Von einer falschen Prämisse sollte man sich nicht verführen lassen: Philosophische Theorien seien als Spiegelbilder gesellschaftlicher Bedingungen zu behandeln. Jenseits eines solchen simplen Determinismus sind in Biografien naive oder fahrlässige Selbsttäuschung, absichtsvoller Selbstbetrug und Betrug, das Ende von Täuschungen und Revisionen sowie hartnäckige Rechtfertigungen des nicht zu Rechtfertigenden zu entdecken. Zu einer kritischen Geschichte gehört waches historisches Bewusstsein gegenüber der Vergangenheit, die selbst als überwundene Stufe ein Horizont ist, in dem und auf den hin sich der Kritiker bewegt. Es ist trivial und muss doch gesagt werden: Es gibt keine exterritoriale Kritik. Deshalb ist die Forderung nach einer Kritik, die sich vom hermeneutischen principle of charity leiten lässt, nicht versöhnlerisch; sie zielt auf Aufklärung und stärkt den sensus communis – das Selbstdenken, widerspruchsfreie innere Konsistenz und die Perspektive der Alterität – und so die Philosophen und die Philosophie.
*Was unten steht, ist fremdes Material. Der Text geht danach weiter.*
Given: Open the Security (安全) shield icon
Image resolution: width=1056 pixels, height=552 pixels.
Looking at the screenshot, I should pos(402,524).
1. Zwang und ›Versuchungen der Unfreiheit‹
Im April 1933 heißt es in der ersten Verordnung zur Durchführung des ›Gesetzes zur Wiederherstellung des Berufsbeamtentums‹: »Als nichtarisch gilt, wer von nichtarischen, insbesondere jüdischen Eltern oder Großeltern abstammt. Es genügt, wenn ein Elternteil oder Großelternteil nichtarisch ist«.8 In § 4 (1) der ersten Verordnung zum ›Reichsbürgergesetz‹ wird im November 1935 oktroyiert: »Ein Jude...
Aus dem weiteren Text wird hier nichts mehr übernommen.